Minimizing time abroad
After two marathon overseas trips in the first year of his presidency, Trump has scaled back his foreign travel to one or two countries at a time, packing meetings and events into a few days to minimize the time he spends abroad.
Trump’s schedule rarely includes meetings that begin as soon as he arrives into a new country. Instead, he prefers to arrive at his destination and head directly to his hotel, even for a few hours. While past presidents preferred to fly overnight and waste precious few waking hours in transit, Trump often arrives to his destination at night and begins his talks the next day.
Aides and friends describe him as an impatient traveler, one who does not particularly relish experiencing foreign cultures and would prefer instead to be sleeping in his own bed.
Comfort and style
A hotelier by trade, Trump has on more than one occasion berated staff for lodging he deemed inadequate, according to people familiar with the matter. After he discovered to his displeasure on an early foreign trip that his beloved Fox News was not available in his foreign hotel, the White House Communications Agency arranged for a streaming service that would allow him to keep up with his favorite programs. He typically asks for multiple televisions in his room, depending on the size of the space, one source said.
And before some of his earlier trips as President, advance teams ensured that host governments worked to avoid presenting the President with food that might seem challenging, such as fish with the head still attached.
Trump prefers trips where he is the guest of honor instead of the large summit meetings that comprise chunks of any US president’s calendar. At the yearly G7 and G20 gatherings, Trump has felt ganged up on by other leaders, according to administration officials.

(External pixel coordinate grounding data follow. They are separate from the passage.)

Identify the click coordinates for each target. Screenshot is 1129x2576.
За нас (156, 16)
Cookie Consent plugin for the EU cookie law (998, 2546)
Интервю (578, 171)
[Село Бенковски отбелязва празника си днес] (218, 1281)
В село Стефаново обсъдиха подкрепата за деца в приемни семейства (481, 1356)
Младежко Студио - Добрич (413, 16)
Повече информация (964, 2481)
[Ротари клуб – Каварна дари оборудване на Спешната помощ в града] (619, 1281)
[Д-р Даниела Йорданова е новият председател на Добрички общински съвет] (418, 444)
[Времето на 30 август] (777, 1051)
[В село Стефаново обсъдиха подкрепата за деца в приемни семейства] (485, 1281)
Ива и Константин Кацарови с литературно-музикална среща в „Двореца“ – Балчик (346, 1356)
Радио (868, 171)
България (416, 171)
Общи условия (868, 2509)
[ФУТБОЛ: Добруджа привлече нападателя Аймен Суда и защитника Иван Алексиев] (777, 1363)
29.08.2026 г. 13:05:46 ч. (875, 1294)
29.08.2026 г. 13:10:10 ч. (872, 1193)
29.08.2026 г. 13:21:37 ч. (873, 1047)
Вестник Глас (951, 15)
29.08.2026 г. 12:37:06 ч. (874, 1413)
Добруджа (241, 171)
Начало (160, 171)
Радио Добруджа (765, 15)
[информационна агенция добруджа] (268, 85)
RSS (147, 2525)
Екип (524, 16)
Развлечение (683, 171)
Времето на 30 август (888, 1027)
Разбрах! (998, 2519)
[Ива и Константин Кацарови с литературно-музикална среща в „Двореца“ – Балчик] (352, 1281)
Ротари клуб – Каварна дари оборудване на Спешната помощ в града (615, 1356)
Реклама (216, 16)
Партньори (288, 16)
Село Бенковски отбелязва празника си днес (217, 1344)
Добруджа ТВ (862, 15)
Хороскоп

Far preferable for Trump are the state visits bestowed by politicians hoping to fete a president susceptible to flattery.
That will be the order of the day in Tokyo this weekend, when Trump is paying the first state visit after the ascension of a new emperor. And it will repeat itself the following week when he travels to London for a long-delayed state visit at the invitation of Queen Elizabeth.
Trump has viewed both as a special privilege, according to administration officials, though Japanese officials and analysts said any US president would likely have been afforded Emperor Naruhito’s inaugural state visit given the importance of Japan’s relationship with the United States.
Still, Trump views the trips as more important ventures than a later stop this summer at the G20, also in Japan, though he’s heightened interest in that event by scheduling talks with Chinese President Xi Jinping and Russian President Vladimir Putin on the sidelines and tacking on a visit to Seoul afterward.
The White House, meanwhile, hasn’t announced whether Trump will attend this year’s G7, held in coastal France. He wavered on participating in last year’s hosted by Canada.